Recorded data

____

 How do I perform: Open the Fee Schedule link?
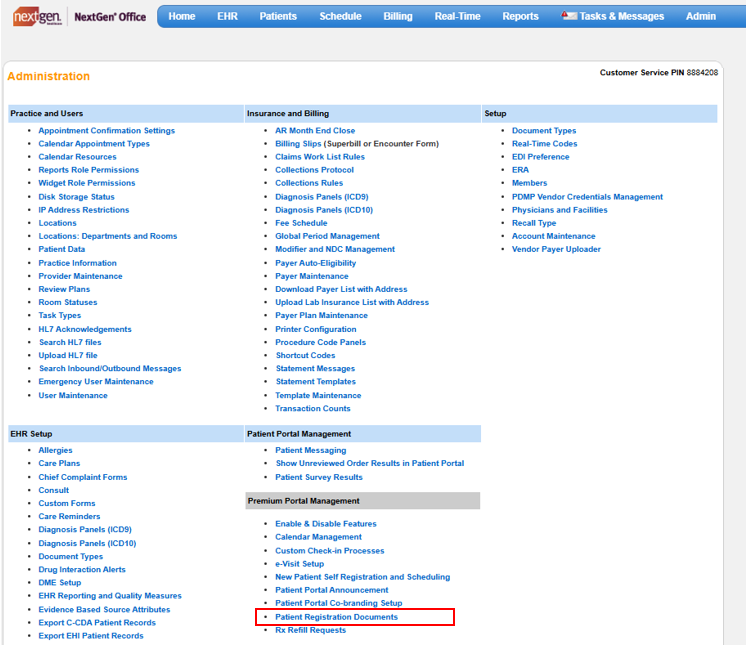301,223
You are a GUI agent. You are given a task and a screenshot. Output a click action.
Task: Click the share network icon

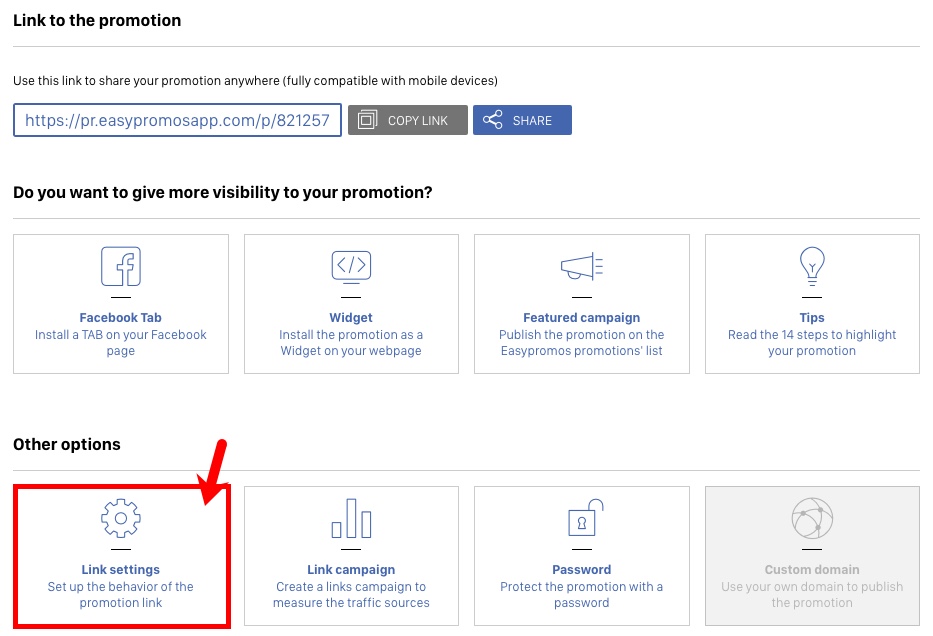pos(492,120)
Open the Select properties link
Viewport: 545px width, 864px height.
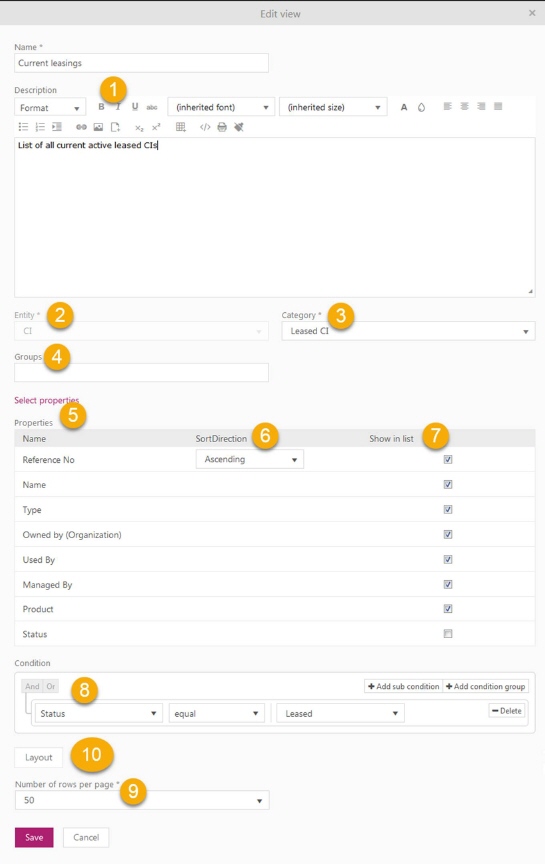[x=47, y=400]
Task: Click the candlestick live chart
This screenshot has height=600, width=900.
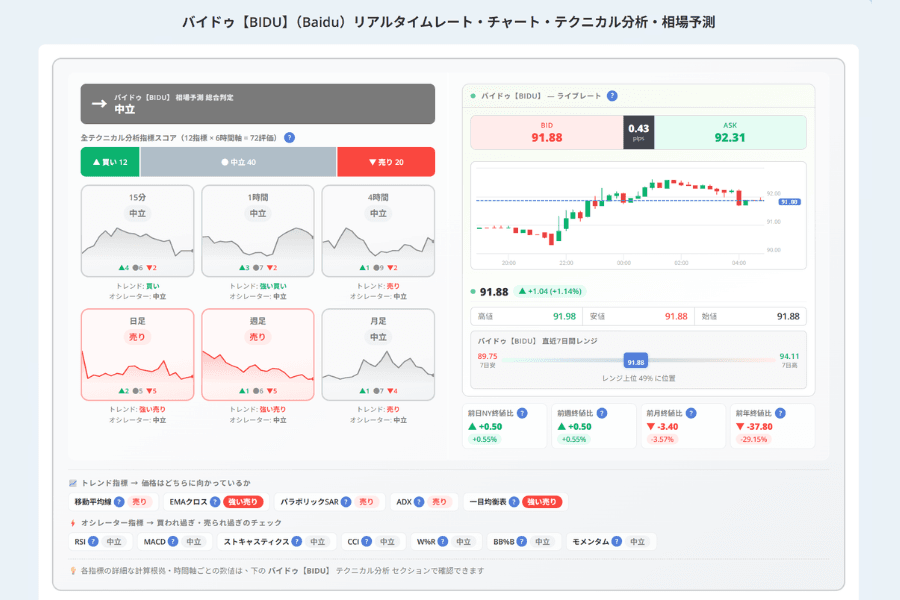Action: point(638,215)
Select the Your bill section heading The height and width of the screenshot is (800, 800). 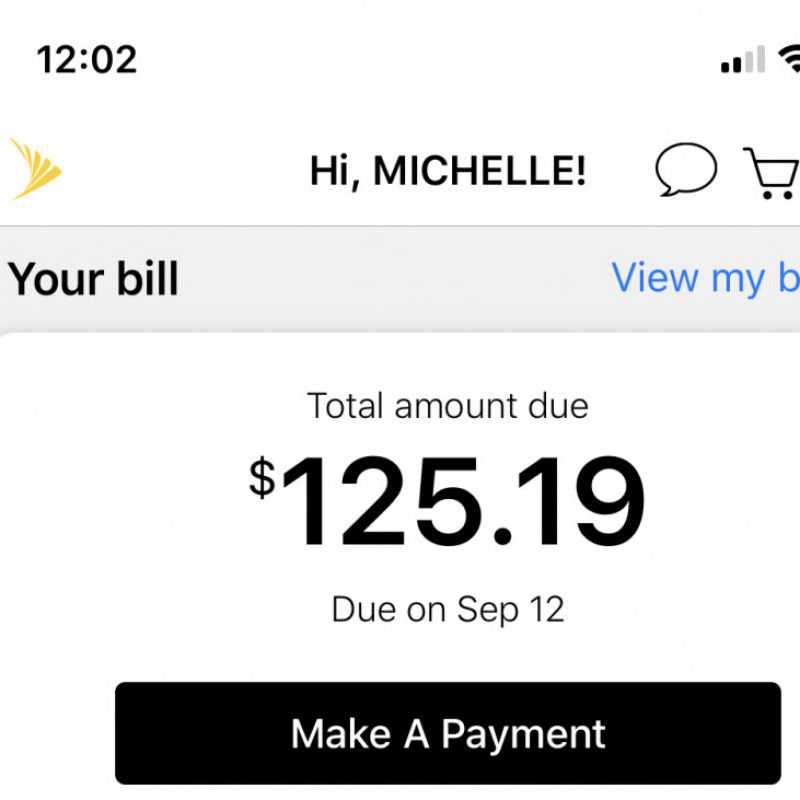click(94, 278)
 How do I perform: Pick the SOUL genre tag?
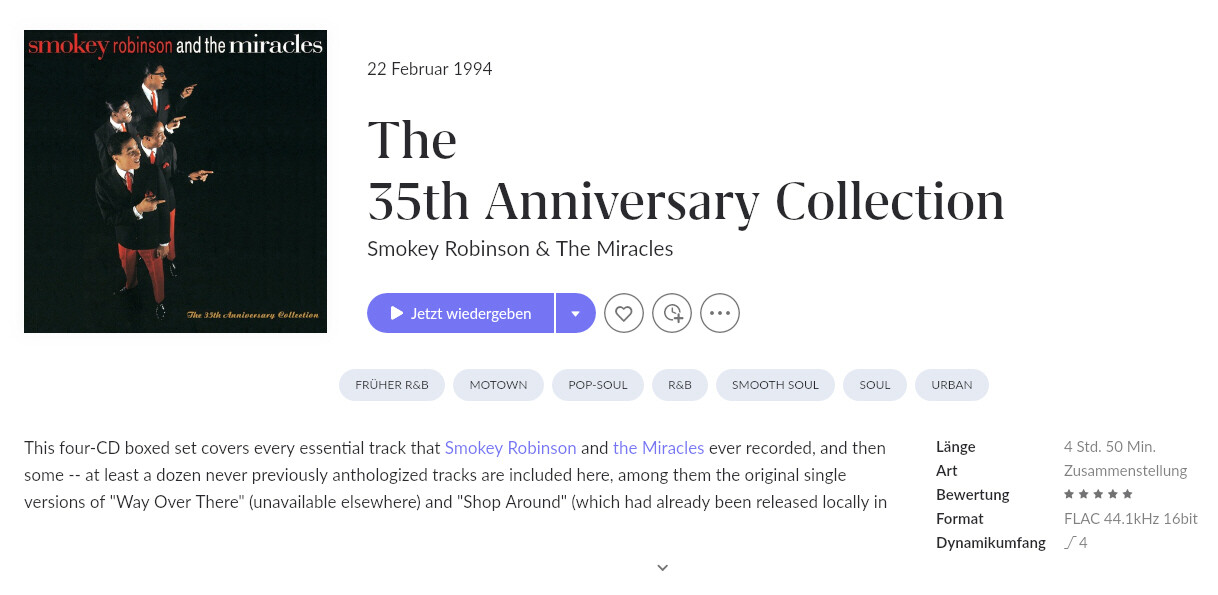[x=875, y=385]
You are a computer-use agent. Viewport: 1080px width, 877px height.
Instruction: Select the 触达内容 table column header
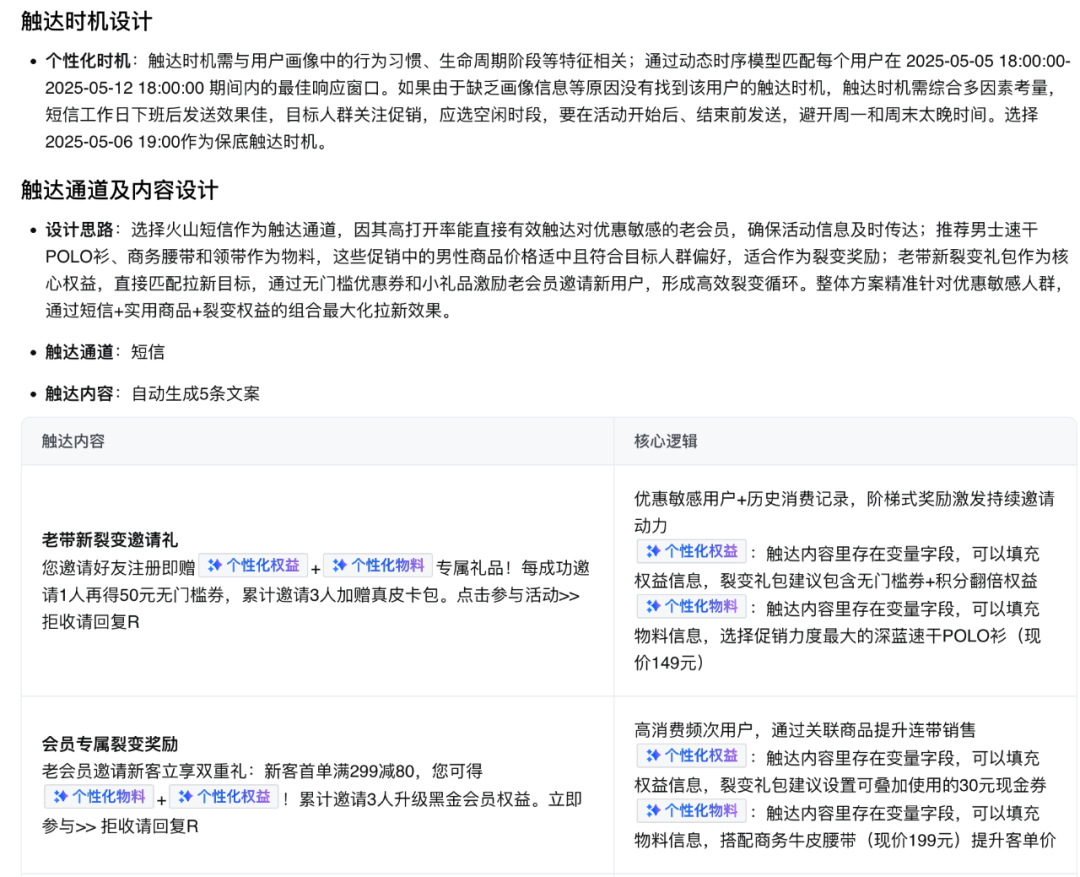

____

## Task statement
The copy must start at the line containing "How do I perform: Pick the SOUL genre tag?" and end at the last line of the records, matching each line exactly and holding no pictures.

## Your response
 How do I perform: Pick the SOUL genre tag?
[x=875, y=385]
You are a computer-use agent. Viewport: 1080px width, 877px height.
Instruction: Select the 触达内容 table column header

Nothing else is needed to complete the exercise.